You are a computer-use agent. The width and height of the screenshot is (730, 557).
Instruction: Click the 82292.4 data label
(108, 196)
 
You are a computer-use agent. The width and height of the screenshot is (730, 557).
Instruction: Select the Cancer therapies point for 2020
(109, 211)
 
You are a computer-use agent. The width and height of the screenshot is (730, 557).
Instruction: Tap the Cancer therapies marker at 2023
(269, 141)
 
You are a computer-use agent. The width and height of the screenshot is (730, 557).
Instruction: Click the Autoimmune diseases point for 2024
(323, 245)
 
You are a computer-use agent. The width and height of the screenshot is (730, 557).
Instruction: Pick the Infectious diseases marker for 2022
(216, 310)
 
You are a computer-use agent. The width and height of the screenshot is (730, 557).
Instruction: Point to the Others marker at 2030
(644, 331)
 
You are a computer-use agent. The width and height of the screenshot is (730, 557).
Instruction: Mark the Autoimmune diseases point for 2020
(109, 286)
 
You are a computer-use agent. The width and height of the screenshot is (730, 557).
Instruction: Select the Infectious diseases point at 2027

### WHAT IS EXPECTED
Reproduce the records above, swapping every "Cancer therapies" for "Oncology therapies" and leaving all else unchanged.

### RIGHT ANSWER
You are a computer-use agent. The width and height of the screenshot is (730, 557).
Instruction: Click the 82292.4 data label
(108, 196)
 
You are a computer-use agent. The width and height of the screenshot is (730, 557).
Instruction: Select the Oncology therapies point for 2020
(109, 211)
 
You are a computer-use agent. The width and height of the screenshot is (730, 557).
Instruction: Tap the Oncology therapies marker at 2023
(269, 141)
 
You are a computer-use agent. The width and height of the screenshot is (730, 557).
Instruction: Click the Autoimmune diseases point for 2024
(323, 245)
 
You are a computer-use agent. The width and height of the screenshot is (730, 557).
Instruction: Pick the Infectious diseases marker for 2022
(216, 310)
 
You are a computer-use agent. The width and height of the screenshot is (730, 557).
Instruction: Point to the Others marker at 2030
(644, 331)
 
You are a computer-use agent. The width and height of the screenshot is (730, 557).
Instruction: Mark the Autoimmune diseases point for 2020
(109, 286)
 
You are a computer-use agent. The width and height of the screenshot is (730, 557).
Instruction: Select the Infectious diseases point at 2027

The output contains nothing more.